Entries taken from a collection
>>>

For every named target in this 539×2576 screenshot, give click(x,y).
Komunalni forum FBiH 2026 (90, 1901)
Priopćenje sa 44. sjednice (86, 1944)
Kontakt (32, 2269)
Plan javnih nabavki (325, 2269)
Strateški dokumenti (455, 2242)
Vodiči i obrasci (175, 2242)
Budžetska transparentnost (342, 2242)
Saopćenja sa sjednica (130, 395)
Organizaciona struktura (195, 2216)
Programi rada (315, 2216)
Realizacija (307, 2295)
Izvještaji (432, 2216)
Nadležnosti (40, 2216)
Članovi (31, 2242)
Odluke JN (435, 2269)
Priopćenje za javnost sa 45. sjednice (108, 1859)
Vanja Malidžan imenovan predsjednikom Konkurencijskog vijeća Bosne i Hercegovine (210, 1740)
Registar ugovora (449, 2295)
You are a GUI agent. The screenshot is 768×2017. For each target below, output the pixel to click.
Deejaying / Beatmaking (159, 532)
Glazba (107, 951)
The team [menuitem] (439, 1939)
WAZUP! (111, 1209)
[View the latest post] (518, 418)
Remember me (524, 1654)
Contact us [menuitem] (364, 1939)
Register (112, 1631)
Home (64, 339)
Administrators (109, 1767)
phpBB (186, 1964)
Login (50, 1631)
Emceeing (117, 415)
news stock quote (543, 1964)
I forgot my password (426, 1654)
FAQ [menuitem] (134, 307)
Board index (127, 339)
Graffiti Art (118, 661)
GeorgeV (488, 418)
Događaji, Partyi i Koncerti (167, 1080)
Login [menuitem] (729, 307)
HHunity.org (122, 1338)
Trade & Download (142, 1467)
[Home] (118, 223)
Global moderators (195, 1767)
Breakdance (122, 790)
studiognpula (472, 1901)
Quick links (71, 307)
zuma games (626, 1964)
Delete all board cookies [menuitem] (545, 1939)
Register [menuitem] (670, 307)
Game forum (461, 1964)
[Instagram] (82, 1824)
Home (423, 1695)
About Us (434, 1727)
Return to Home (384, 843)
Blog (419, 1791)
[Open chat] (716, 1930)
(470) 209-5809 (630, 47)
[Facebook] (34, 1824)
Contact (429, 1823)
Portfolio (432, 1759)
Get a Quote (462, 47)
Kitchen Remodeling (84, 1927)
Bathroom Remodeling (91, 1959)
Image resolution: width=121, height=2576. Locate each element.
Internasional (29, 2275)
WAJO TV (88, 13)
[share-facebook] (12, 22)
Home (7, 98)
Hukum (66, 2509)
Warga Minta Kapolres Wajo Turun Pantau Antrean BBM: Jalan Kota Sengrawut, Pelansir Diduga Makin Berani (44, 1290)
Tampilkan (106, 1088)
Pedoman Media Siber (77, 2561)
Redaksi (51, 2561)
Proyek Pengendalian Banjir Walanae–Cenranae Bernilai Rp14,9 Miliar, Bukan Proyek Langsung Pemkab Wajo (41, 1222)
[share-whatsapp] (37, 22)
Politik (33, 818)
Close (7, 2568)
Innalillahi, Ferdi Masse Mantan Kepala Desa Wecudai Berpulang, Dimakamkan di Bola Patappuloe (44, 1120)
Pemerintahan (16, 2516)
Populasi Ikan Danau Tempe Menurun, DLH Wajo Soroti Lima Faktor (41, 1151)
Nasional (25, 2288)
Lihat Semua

<<<

> **ABOUT THIS TASK**: Restate word for word only the lines above from the line containing "Budžetska transparentnost (342, 2242)" to the line containing "Registar ugovora (449, 2295)", both of them included.

> **SOLUTION BELOW**:
Budžetska transparentnost (342, 2242)
Saopćenja sa sjednica (130, 395)
Organizaciona struktura (195, 2216)
Programi rada (315, 2216)
Realizacija (307, 2295)
Izvještaji (432, 2216)
Nadležnosti (40, 2216)
Članovi (31, 2242)
Odluke JN (435, 2269)
Priopćenje za javnost sa 45. sjednice (108, 1859)
Vanja Malidžan imenovan predsjednikom Konkurencijskog vijeća Bosne i Hercegovine (210, 1740)
Registar ugovora (449, 2295)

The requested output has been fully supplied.